C’était un crime contre le génie révolutionnaire. Si Buzot, à cette minute, avait été sincère et grand, il aurait tenté d’arracher Louis XVI à la mort en démontrant au peuple que le supplice du roi rouvrait la route à la royauté. Mais se résigner, comme il le faisait, à la mort du roi, et insinuer en même temps au peuple qu’elle serait funeste à la République, c’était donner à l’acte révolutionnaire qui allait s’accomplir une duplicité terrible : c’était pousser sous le même couteau Louis XVI et la République.

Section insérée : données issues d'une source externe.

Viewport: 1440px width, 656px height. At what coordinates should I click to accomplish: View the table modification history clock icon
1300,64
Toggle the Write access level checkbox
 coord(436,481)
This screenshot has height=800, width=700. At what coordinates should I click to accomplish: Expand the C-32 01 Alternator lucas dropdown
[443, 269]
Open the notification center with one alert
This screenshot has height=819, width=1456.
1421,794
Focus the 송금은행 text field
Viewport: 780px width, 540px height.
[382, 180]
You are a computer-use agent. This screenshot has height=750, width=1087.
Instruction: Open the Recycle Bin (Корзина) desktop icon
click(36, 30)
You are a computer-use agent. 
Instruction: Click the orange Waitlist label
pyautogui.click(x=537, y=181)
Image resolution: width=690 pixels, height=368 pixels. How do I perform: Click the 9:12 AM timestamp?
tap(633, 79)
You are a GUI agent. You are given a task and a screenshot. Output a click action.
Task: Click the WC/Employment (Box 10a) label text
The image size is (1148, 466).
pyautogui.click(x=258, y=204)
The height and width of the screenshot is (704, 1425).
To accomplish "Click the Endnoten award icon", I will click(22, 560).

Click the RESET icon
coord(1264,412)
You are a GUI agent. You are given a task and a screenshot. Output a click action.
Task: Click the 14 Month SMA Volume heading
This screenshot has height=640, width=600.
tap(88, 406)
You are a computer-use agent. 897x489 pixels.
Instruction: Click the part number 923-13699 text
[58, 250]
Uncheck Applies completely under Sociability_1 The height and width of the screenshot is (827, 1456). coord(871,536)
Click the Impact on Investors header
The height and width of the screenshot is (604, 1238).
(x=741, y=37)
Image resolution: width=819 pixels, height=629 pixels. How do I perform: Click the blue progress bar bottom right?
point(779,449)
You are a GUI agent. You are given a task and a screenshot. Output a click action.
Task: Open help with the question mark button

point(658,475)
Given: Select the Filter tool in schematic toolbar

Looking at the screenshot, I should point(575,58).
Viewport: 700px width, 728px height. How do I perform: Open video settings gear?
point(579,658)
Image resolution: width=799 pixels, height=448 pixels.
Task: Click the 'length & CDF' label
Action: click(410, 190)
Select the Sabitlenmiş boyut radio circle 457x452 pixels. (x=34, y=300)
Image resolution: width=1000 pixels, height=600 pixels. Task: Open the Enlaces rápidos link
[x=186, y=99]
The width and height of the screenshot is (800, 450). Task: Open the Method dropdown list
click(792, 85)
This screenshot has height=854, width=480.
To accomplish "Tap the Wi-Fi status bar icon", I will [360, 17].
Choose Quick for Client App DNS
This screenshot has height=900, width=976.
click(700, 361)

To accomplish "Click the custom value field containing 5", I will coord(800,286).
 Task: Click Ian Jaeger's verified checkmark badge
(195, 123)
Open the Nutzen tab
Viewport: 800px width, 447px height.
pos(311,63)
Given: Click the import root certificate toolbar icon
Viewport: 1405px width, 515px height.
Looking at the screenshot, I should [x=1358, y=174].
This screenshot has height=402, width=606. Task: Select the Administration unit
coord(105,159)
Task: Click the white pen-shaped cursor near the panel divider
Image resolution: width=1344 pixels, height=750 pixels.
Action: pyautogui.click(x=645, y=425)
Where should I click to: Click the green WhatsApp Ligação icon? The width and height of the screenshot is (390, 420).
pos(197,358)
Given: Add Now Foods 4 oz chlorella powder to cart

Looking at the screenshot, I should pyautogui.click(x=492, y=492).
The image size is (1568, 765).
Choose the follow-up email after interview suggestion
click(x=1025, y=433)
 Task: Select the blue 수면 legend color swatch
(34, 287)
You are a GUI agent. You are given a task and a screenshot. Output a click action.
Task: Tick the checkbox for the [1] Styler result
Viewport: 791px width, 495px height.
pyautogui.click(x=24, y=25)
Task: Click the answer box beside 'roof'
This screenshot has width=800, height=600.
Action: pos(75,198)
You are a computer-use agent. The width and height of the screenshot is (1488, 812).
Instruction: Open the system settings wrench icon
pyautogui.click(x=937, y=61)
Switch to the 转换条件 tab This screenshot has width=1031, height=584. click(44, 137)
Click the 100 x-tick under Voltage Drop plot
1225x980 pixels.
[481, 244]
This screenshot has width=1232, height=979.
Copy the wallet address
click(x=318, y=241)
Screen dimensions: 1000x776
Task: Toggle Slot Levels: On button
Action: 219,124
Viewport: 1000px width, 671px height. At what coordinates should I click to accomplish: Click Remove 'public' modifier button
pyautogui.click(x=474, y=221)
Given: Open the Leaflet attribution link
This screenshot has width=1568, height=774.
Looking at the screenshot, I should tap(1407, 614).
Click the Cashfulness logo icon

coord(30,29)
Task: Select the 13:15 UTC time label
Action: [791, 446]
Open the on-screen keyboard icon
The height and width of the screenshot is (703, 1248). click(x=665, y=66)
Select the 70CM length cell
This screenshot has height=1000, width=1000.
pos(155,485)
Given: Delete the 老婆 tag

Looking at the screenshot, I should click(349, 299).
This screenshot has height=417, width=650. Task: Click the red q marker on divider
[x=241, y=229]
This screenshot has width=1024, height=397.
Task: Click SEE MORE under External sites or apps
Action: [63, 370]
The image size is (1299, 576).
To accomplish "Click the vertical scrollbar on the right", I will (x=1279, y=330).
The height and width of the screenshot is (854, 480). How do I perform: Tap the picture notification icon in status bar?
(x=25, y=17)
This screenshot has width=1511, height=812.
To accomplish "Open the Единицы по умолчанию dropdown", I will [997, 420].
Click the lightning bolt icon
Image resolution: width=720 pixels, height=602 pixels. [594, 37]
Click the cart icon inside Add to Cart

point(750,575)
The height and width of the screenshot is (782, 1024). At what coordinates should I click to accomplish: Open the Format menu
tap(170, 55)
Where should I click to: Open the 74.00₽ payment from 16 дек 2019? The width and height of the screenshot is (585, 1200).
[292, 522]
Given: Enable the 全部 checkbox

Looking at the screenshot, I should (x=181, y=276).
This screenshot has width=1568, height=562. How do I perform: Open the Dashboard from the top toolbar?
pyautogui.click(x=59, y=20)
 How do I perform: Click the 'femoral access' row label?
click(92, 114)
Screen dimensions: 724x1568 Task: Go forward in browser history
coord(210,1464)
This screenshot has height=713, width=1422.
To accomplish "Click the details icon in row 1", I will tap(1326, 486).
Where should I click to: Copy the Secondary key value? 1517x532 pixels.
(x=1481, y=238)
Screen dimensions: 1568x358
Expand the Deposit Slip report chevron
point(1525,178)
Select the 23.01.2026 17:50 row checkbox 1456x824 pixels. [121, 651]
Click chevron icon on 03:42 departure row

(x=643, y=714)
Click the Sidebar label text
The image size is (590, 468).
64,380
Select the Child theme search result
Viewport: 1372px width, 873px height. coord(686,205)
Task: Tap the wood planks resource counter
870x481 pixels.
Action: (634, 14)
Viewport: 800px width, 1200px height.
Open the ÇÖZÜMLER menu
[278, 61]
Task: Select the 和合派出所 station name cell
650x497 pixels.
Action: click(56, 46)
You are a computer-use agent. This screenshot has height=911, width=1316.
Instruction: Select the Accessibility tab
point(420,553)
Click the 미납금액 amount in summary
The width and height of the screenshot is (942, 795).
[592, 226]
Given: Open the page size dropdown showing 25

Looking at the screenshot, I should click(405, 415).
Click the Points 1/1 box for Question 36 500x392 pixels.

Les Montagnards furent d’abord surpris par la manœuvre de Buzot. Ils votèrent l’exclusion du duc d’Orléans ; mais dès le lendemain ils en eurent regret et comprirent que la Gironde les avait appelés dans un piège. Aux Jacobins, Robespierre, tout en exhalant contre la Gironde sa colère et sa haine, déclara qu’il était impossible de paraître se solidariser avec le duc d’Orléans. Mais Marat fut acclamé quand il s’écria qu’il ne fallait pas se prêter à ces manœuvres et à ces diversions. Un peu plus tard, quand il apparaîtra par la trahison de Dumouriez qu’une tentative de restauration royale avait pu en effet être conçue au profit de la maison d’Orléans, les Jacobins se prévaudront de l’attitude de Robespierre ; mais en décembre 1792, la pensée directe et hardie de Marat qui crie : « Ne nous laissons pas duper, ne laissons pas obscurcir par des combinaisons latérales le sens du grand acte révolutionnaire que nous allons accomplir », répond mieux à l’instinct de la Révolution.